The Paralympics was postponed as a result of the Covid-19 outbreak, it will be organized from the 24th of August until the 5th of September in 2021. The decisive effect of the pandemic in many cases restrained the preparation of athletes to the Paralympics. Also, the past year has not been enough to introduce, master and improve a completely new methodology, training culture in most sports.
“It is absolutely the right thing to do,” says Andrew Parsons, the president of the International Paralympic Committee (IPC). He adds, “the health and well-being of human life must always be our number one priority and staging a sport event of any kind during this pandemic is simply not possible.”

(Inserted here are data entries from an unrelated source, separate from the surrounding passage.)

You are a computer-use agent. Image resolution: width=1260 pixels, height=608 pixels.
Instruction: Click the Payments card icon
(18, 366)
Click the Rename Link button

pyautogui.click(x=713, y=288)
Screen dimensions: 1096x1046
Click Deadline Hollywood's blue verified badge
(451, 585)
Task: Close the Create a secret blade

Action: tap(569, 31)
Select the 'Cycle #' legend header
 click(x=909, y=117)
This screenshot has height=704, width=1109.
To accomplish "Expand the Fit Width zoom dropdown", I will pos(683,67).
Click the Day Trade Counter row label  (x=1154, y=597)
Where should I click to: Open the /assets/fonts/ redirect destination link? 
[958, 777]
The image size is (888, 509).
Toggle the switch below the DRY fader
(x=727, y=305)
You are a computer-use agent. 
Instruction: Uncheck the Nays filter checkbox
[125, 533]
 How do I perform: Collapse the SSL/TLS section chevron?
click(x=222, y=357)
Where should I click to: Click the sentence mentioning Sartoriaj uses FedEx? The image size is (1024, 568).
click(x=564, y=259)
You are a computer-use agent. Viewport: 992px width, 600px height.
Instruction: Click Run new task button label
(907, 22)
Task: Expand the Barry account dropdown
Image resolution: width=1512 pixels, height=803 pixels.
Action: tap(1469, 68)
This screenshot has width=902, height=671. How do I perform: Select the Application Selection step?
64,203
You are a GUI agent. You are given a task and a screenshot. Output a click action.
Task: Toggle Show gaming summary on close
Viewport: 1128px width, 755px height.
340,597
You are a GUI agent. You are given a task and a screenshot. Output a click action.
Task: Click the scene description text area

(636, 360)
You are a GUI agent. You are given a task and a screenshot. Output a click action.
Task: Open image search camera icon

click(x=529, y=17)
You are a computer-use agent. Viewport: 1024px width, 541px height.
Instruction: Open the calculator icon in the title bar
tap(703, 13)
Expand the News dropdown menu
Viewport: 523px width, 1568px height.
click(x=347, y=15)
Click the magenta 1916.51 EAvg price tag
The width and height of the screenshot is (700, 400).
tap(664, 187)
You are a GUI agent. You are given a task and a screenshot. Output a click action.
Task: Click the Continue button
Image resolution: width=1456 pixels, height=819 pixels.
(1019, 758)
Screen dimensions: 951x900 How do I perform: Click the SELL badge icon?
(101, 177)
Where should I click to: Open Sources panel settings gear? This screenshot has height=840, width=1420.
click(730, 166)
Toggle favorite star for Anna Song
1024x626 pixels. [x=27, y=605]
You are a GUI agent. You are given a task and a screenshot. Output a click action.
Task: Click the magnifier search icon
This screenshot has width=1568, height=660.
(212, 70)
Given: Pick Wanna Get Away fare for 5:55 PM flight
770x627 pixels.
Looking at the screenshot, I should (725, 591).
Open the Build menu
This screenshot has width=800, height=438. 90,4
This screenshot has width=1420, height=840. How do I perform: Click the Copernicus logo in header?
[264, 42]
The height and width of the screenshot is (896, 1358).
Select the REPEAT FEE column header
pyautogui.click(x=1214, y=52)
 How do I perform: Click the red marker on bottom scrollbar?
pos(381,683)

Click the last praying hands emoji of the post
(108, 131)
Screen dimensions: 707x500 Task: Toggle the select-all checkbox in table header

“The pandemic was a new challenge for everyone,” says Béla Müller, the Communications Director of the Hungarian Paralympic Committee. In the beginning restrictions lowered the opportunity to play sports in sports centers by laying down limitations to the number of guests and the distance. Then, during the lockdowns most of the athletes faced difficulties. Zsanett Adámi, part of the Hungarian Paralimpic National Team says “From the 14th of March, I couldn’t go to workouts. Now I can, and I also had the opportunity in the summer, but I didn’t want to risk my grandparents ’health by going to the pool. So I was very careful.”
The postponement caused difficulties, but there are also many of the athletes who have benefited from it. “Be it an injury or just having a child, but even a simple plus a year of experience,” says Müller. He sees the greatest disadvantage in the absence of the competitions, but as he goes all sports federations and international organizations are working to make up for these missed events.
“Most people didn’t perceive it as a disadvantage, but as having one more year to prepare, get stronger, and get better at the task,” mentions Adámi. She explains that in her age (26) one year does not make a difference but for the 18-year-olds this period is crucial as their muscles and attitude can alter a lot.